[Data items]
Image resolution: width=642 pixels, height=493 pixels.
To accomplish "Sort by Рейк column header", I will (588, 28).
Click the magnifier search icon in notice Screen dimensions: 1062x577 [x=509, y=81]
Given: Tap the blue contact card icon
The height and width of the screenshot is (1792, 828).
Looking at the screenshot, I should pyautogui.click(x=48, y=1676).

Exercise goal →
Of all the lines above, count the ones that include the string "icon" and give the number alone.

Problem solution →
2